Wiśniowy sad jako symbol pamięci duchowej (na podstawie sztuki A.P.

08.10.2021

1. Wizerunek wiśniowego sadu.

2. Jak śmierć wiśniowego sadu postrzegają bohaterowie spektaklu.

3. Kto ponosi winę za śmierć ogrodu?

Sztuka Czechowa „Wiśniowy sad” to świeże i głębokie spojrzenie na realia życia klasowego szlachty oraz na relacje między przedstawicielami różnych klas i stanów rosyjskiego społeczeństwa w drugiej połowie XIX wieku. Czechow, jako subtelny psycholog, potrafił głęboko wniknąć w istotę przedstawianych przez siebie postaci i oddać osobowość każdej postaci w przenośni, wielostronnie, żywo. Tłem dla rozwoju fabuły bohatera w całym spektaklu jest wiśniowy sad, którego obraz jest na tyle namacalny i ważny, że czasami postrzegany jest jako kolejna postać. Zupełnie inaczej postrzegają tragiczne losy wiśniowego sadu główni bohaterowie spektaklu. Każdy z głównych bohaterów Wiśniowego sadu odbiera ten przytulny i cichy zakątek na swój własny sposób, a autorka odsłania charakter każdego bohatera poprzez jego stosunek do ogrodu.

Dla Raniewskiej i Gajewa śmierć wiśniowego sadu staje się prawdziwą tragedią - w końcu tu się wychowali, od dzieciństwa podziwiali piękno ogrodu, całe ich życie było z nim związane.
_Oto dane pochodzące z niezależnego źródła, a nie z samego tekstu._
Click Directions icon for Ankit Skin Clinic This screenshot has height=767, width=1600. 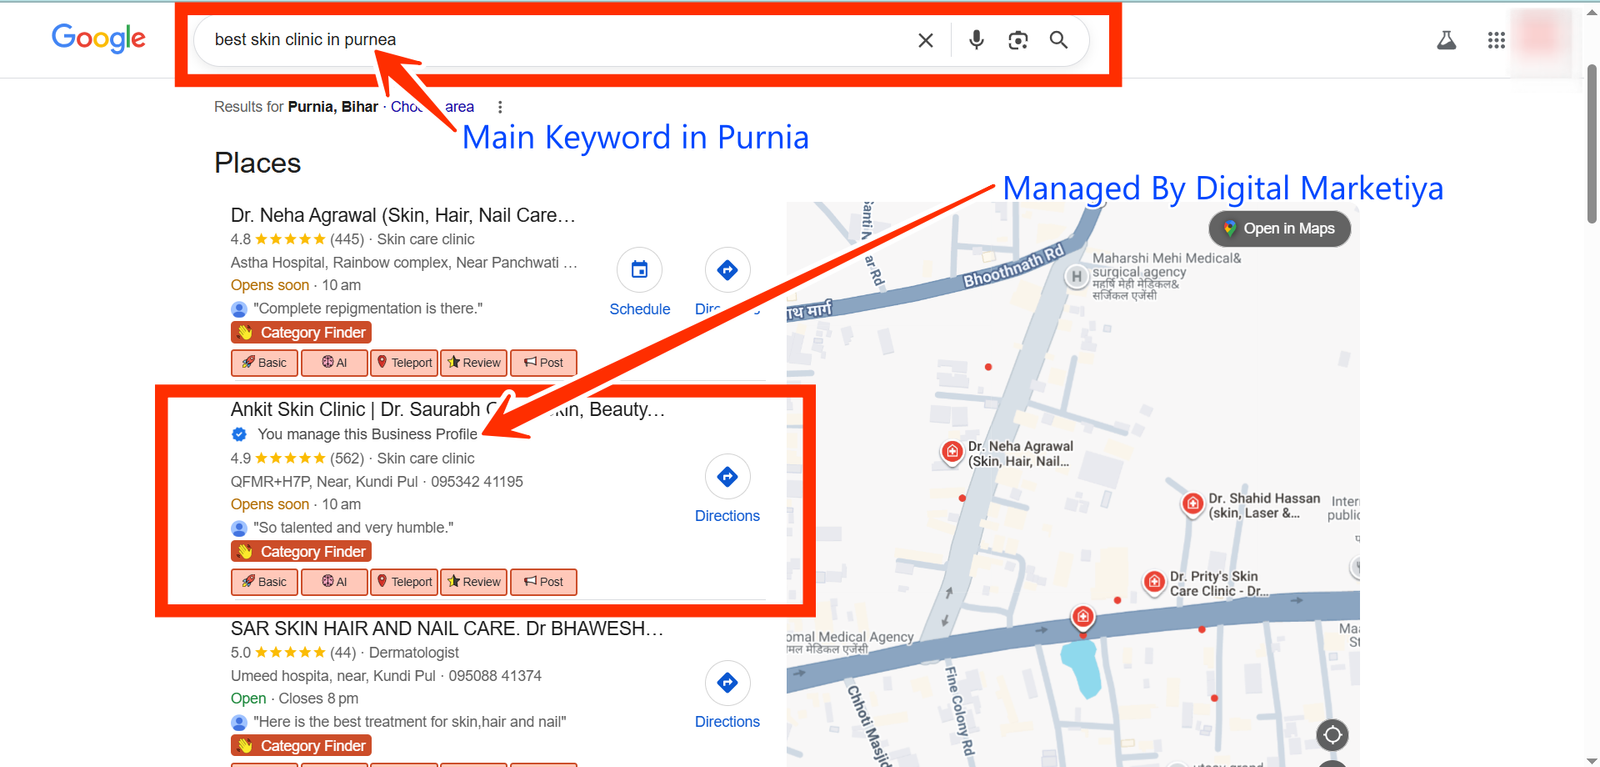click(727, 477)
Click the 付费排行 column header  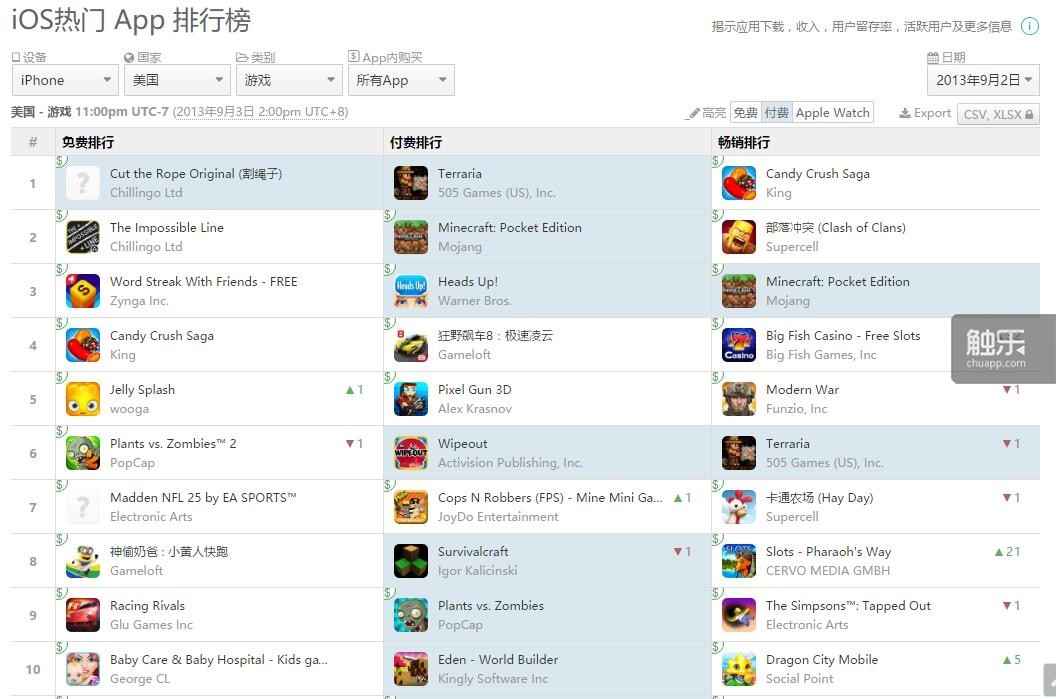coord(416,143)
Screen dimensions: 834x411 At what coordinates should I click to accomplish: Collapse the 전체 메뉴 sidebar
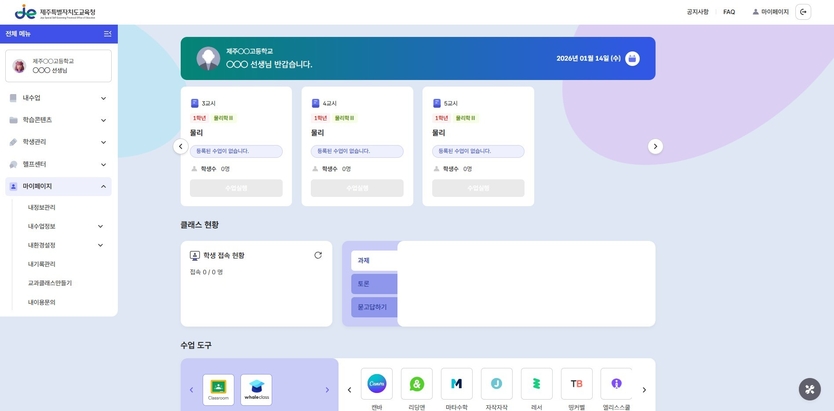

Wiśniowy sad, podobnie jak cała rodzinna posiadłość, staje się uosobieniem nie tylko dzieciństwa i młodości tych bohaterów, ale także ich marzeń, nadziei i przeżyć. Mocno zapisał się w ich umysłach jako wyspa domowego spokoju i wygody, z Nim kojarzą wszystko, co drogie i jasne, co ogrzewa duszę człowieka. Śmierć wiśniowego sadu jest dla Ranevskaya i Gaev niemal równoznaczna ze śmiercią ich przeszłości, „tego” życia, które minęło – i nie można go przywrócić, było przeżywane na próżno, jest przeznaczone do pogrążenia się w zapomnienia wraz z ciepłem rodzinnego gniazda i bujnymi drzewami w ogrodzie. Dlatego ci bohaterowie tak tragicznie i histerycznie postrzegają sprzedaż i śmierć wiśniowego sadu. Jednocześnie ukazani w sztuce przedstawiciele młodszego pokolenia – Ania i „wieczny uczeń” Pietia Trofimow – coraz łatwiej przeżywają pożegnanie z wiśniowym sadem: nie jest to dla nich tak znaczący symbol, jak dla starszych Pokolenie. Są bardziej energiczni, prościej patrzą na życie, są nastawieni na przyszłość – dlatego rozstanie z przeszłością nie staje się dla nich tragedią. Ermolai Lopakhin uważa sad wiśniowy tylko za obiekt handlowy. Stworzył sobie wizerunek osoby nieskłonnej do sentymentalizmu, a sad wiśniowy nie kojarzy mu się z niczym metafizycznym.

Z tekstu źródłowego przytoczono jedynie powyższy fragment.